(Screenshot grounding data)
──────────────────────────────

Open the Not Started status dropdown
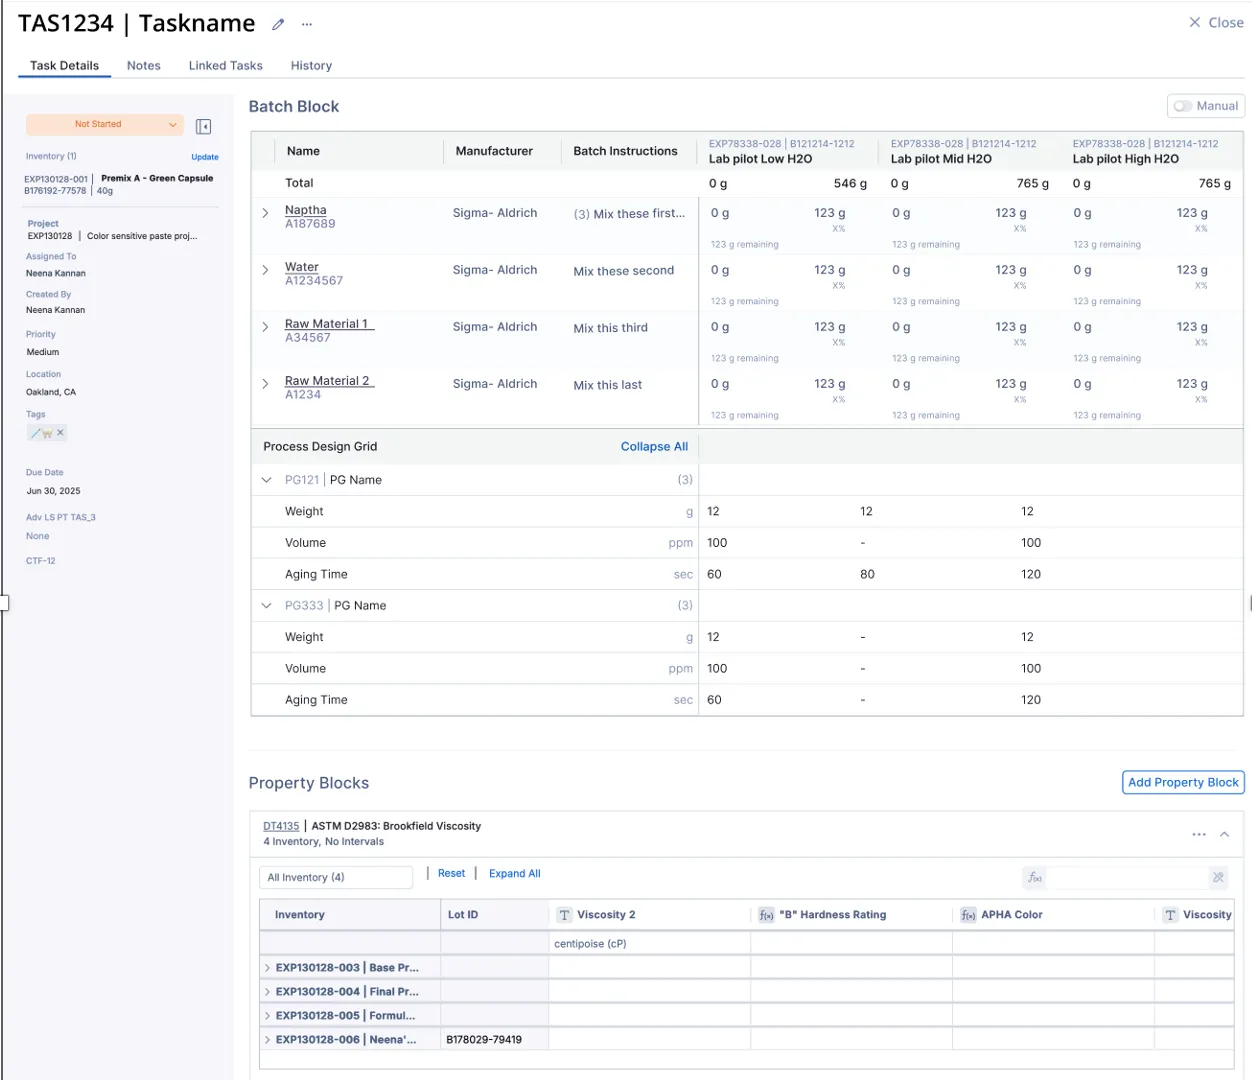Viewport: 1252px width, 1080px height. [x=104, y=124]
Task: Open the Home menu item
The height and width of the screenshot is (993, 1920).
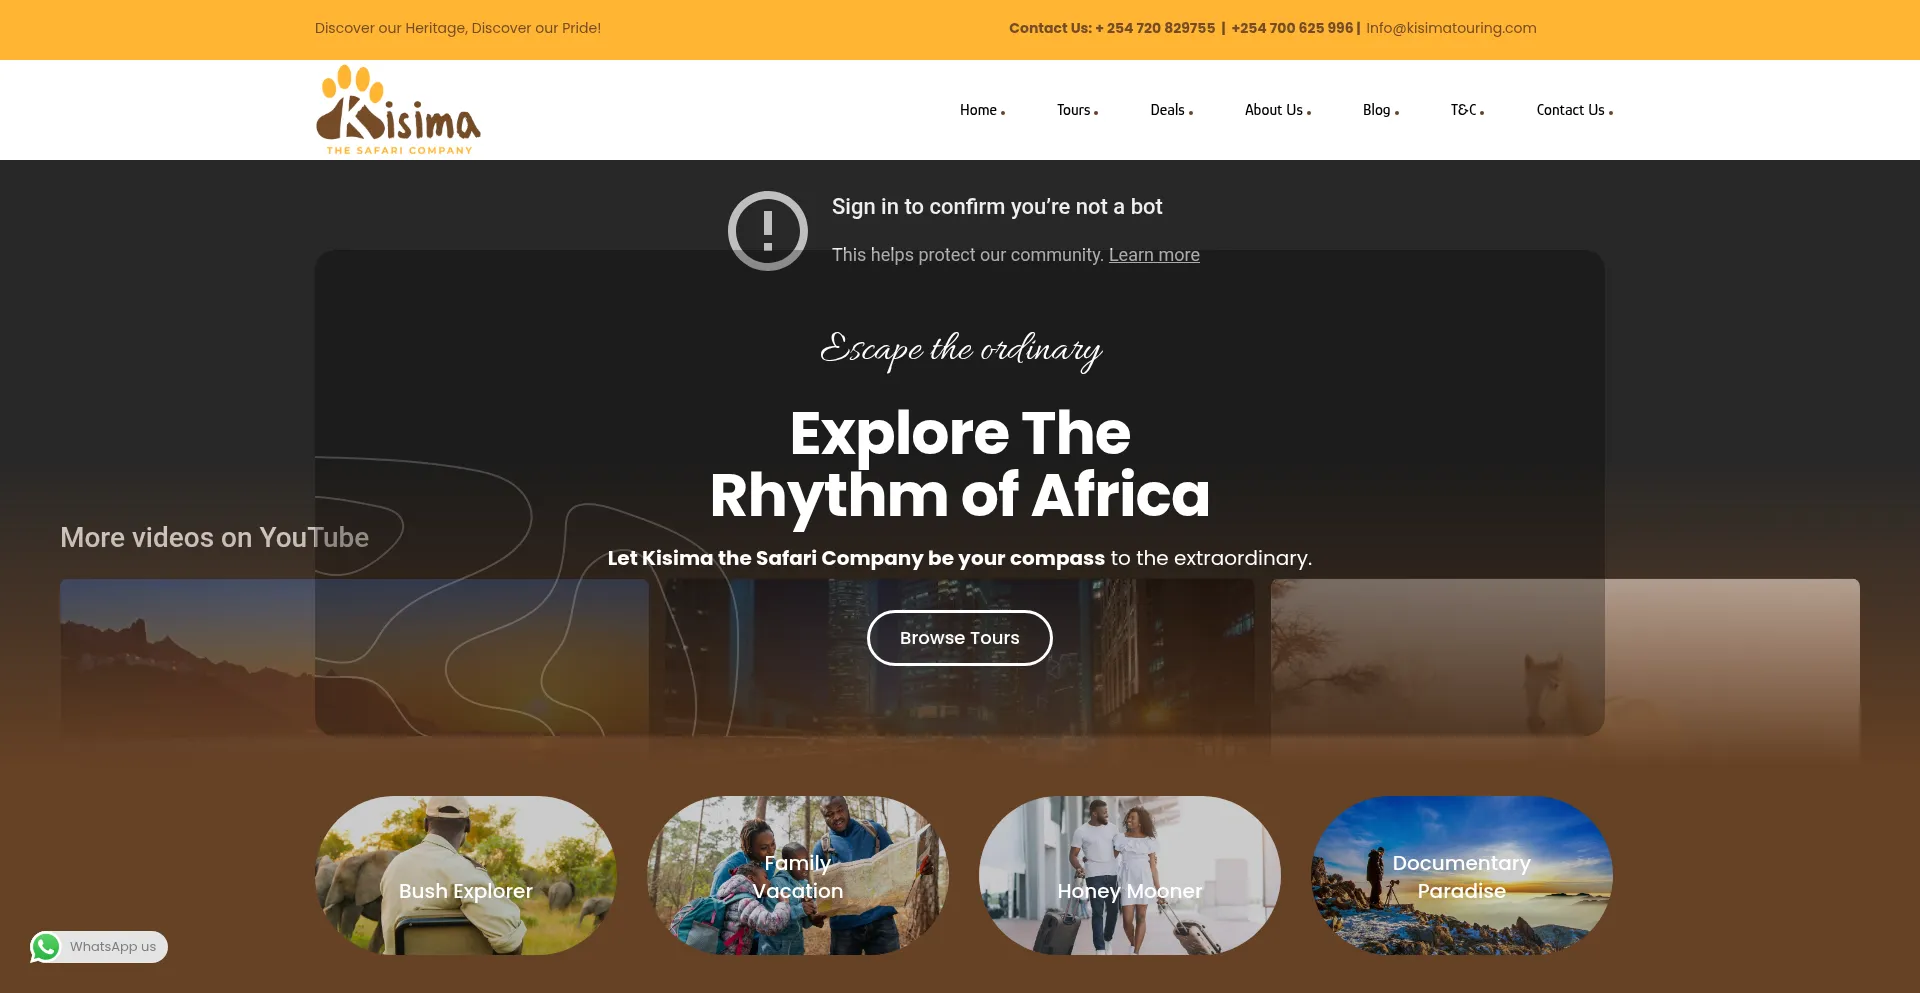Action: point(982,110)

──────────────────────────────

* Your objective *
Only one thing is required: an exact printout of the lines from the line containing "Task: Open the Home menu item" through the last line of the records, pictures excluded.

* Result for this task *
Task: Open the Home menu item
The height and width of the screenshot is (993, 1920).
Action: point(982,110)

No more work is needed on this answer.